DATA SECTION below:

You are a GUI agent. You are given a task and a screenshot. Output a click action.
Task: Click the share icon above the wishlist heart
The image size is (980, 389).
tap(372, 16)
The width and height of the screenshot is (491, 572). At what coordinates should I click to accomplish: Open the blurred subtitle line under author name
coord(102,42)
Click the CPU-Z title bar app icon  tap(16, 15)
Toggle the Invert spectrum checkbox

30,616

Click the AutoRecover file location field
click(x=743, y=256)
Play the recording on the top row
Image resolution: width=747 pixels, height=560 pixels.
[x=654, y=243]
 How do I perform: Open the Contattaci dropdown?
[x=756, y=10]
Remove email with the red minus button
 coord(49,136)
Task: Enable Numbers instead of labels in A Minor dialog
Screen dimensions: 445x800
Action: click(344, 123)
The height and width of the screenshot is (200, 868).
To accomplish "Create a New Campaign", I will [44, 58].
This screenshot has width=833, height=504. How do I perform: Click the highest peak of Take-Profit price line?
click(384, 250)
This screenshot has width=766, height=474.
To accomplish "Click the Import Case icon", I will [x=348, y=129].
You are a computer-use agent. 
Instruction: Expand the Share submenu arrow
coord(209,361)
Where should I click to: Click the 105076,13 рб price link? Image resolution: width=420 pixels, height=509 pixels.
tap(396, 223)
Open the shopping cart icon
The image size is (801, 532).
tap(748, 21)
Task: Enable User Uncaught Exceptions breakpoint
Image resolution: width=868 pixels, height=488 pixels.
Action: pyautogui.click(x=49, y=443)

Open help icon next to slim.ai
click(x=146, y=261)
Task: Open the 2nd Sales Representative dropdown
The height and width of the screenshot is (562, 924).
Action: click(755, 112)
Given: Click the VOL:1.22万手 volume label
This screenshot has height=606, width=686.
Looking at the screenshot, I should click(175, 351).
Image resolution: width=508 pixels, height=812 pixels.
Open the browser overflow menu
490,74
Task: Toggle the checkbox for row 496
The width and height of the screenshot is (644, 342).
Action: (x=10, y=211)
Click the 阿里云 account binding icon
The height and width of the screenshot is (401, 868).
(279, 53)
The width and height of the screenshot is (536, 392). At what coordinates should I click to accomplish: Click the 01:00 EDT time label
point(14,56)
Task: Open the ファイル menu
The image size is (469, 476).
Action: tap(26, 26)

End of DATA SECTION.

#### REQUIRED WORK:
Reproduce every record that appears above, keeping the wording exact.

#### TASK SOLUTION:
You are a GUI agent. You are given a task and a screenshot. Output a click action.
Task: Click the share icon above the wishlist heart
The image size is (980, 389).
tap(372, 16)
The width and height of the screenshot is (491, 572). At what coordinates should I click to accomplish: Open the blurred subtitle line under author name
coord(102,42)
Click the CPU-Z title bar app icon  tap(16, 15)
Toggle the Invert spectrum checkbox

30,616

Click the AutoRecover file location field
click(x=743, y=256)
Play the recording on the top row
Image resolution: width=747 pixels, height=560 pixels.
[x=654, y=243]
 How do I perform: Open the Contattaci dropdown?
[x=756, y=10]
Remove email with the red minus button
 coord(49,136)
Task: Enable Numbers instead of labels in A Minor dialog
Screen dimensions: 445x800
Action: click(344, 123)
The height and width of the screenshot is (200, 868).
To accomplish "Create a New Campaign", I will [44, 58].
This screenshot has width=833, height=504. How do I perform: Click the highest peak of Take-Profit price line?
click(384, 250)
This screenshot has width=766, height=474.
To accomplish "Click the Import Case icon", I will [x=348, y=129].
You are a computer-use agent. 
Instruction: Expand the Share submenu arrow
coord(209,361)
Where should I click to: Click the 105076,13 рб price link? Image resolution: width=420 pixels, height=509 pixels.
tap(396, 223)
Open the shopping cart icon
The image size is (801, 532).
tap(748, 21)
Task: Enable User Uncaught Exceptions breakpoint
Image resolution: width=868 pixels, height=488 pixels.
Action: pyautogui.click(x=49, y=443)

Open help icon next to slim.ai
click(x=146, y=261)
Task: Open the 2nd Sales Representative dropdown
The height and width of the screenshot is (562, 924).
Action: click(755, 112)
Given: Click the VOL:1.22万手 volume label
This screenshot has height=606, width=686.
Looking at the screenshot, I should click(175, 351).
Image resolution: width=508 pixels, height=812 pixels.
Open the browser overflow menu
490,74
Task: Toggle the checkbox for row 496
The width and height of the screenshot is (644, 342).
Action: (x=10, y=211)
Click the 阿里云 account binding icon
The height and width of the screenshot is (401, 868).
(279, 53)
The width and height of the screenshot is (536, 392). At what coordinates should I click to accomplish: Click the 01:00 EDT time label
point(14,56)
Task: Open the ファイル menu
The image size is (469, 476).
Action: tap(26, 26)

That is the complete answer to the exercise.